= The Corowa Free Press =

Australian newspaper

Front page of The Corrowa Free Press, Friday, 7 January 1876.

The Corowa Free Press was a weekly English language newspaper published in Corowa, New South Wales, Australia, between 1875 and 1928.

== History ==
The Corowa Free Press was first launched by James Crauford Leslie (1848–1907) and John William Hutchinson Wyse on 8 October 1875. Leslie was born in Scotland and emigrated to Melbourne, Australia with his family in 1854. In 1874, after being decorated for his involvement in the Maori Wars, he moved to Wahgunyah, Victoria to manage The Chronicle which served the cross-border towns of Wahgunyah and Corowa in New South Wales. After The Chronicle folded in September 1875, Leslie crossed the border to set up The Corowa Free Press. Wyse left the paper in 1880, becoming editor of the Deniliquin "Pastoral Times and Leslie was the sole proprietor until his death on 20 February 1907.

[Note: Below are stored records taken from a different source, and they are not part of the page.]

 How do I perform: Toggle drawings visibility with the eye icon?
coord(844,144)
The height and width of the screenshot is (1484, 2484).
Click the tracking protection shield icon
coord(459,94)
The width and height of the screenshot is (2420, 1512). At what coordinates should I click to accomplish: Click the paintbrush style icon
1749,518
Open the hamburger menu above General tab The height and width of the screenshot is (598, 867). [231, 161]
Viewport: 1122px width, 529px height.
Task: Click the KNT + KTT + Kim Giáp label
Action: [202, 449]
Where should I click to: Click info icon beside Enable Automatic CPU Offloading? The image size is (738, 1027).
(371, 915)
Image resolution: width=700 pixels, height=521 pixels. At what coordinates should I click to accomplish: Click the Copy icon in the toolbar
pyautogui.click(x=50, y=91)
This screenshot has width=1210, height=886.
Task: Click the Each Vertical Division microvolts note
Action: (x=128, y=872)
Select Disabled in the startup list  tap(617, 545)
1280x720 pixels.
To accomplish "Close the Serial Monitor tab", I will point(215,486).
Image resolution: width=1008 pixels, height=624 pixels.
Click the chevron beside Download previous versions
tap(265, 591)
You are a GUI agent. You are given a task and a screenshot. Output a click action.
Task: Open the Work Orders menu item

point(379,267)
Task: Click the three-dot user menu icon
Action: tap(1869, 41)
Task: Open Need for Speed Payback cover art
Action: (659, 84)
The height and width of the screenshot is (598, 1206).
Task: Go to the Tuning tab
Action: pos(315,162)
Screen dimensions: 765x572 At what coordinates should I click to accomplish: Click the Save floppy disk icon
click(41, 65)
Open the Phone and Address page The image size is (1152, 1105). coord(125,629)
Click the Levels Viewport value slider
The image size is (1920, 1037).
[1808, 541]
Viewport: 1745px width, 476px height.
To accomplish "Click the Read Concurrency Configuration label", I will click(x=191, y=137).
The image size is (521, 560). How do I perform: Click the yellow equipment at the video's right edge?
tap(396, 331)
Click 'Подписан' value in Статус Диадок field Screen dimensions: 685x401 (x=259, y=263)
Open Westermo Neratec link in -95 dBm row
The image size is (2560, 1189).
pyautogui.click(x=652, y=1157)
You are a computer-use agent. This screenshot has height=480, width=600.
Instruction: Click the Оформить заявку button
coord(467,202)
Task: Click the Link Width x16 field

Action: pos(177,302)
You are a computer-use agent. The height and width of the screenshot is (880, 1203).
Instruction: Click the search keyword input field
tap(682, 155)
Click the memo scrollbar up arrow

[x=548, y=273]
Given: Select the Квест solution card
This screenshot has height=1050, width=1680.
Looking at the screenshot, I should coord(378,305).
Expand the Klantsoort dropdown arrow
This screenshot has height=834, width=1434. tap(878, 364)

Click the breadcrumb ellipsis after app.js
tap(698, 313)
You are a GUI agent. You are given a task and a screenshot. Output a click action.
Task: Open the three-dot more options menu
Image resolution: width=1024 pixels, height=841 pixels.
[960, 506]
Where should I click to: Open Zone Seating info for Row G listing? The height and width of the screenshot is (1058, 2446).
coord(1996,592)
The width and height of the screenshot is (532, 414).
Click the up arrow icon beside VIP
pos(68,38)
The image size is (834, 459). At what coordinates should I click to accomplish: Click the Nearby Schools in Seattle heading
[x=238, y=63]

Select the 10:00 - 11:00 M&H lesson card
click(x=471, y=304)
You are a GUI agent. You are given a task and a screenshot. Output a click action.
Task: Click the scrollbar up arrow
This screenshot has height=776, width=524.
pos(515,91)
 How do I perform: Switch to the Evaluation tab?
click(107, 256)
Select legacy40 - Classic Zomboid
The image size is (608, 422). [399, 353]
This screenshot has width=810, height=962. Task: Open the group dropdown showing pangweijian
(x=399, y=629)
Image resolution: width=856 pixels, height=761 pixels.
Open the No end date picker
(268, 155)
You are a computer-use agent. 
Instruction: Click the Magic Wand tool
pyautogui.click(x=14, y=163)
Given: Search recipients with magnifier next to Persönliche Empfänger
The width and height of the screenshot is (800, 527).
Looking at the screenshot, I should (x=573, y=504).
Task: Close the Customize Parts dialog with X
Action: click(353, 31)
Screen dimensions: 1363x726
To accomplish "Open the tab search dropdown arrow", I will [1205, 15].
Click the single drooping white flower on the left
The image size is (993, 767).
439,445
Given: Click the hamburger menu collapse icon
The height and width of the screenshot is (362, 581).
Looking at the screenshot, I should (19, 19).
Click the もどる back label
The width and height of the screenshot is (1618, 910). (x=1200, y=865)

In 1887, Leslie was fined fifty pounds in default of 6 months imprisonment on a charge of criminal libel. In 1900, the NSW Country Press Association (NSWCPA) was formed by country press proprietors in reaction to the failure of politicians to amend the libel laws of NSW and Leslie became its first president. Leslie was also instrumental in the formation of the Australian Provincial Press Association.

After Leslie died, his wife Mary Isabella Leslie took over the reins with the couples' sons Arnot Crauford Leslie and Guy Crauford Leslie as editors. Guy Crauford Leslie died on 1 April 1926 and Arnot took on Guy's son Conrad Crauford Leslie. Arnot died in 1954 and Conrad continued until his death in 1962. The Crauford [Leslie?] dynasty continued when Conrad's wife of twenty-five years Annie Helen (Dixie) Crauford [Leslie?] became proprietor and editor. Annie eventually sold the paper to Noel and Pat Loughnan, owners of the Yarrawonga Chronicle, on 31 January 1980.

The Corowa Free Press absorbed The Corowa Chronicle on 1 February 1928. The paper continues both in hardcopy format and as an online resource.

== Digitisation ==
The Corowa Free Press has been digitised as part of the Australian Newspapers Digitisation Program of the National Library of Australia.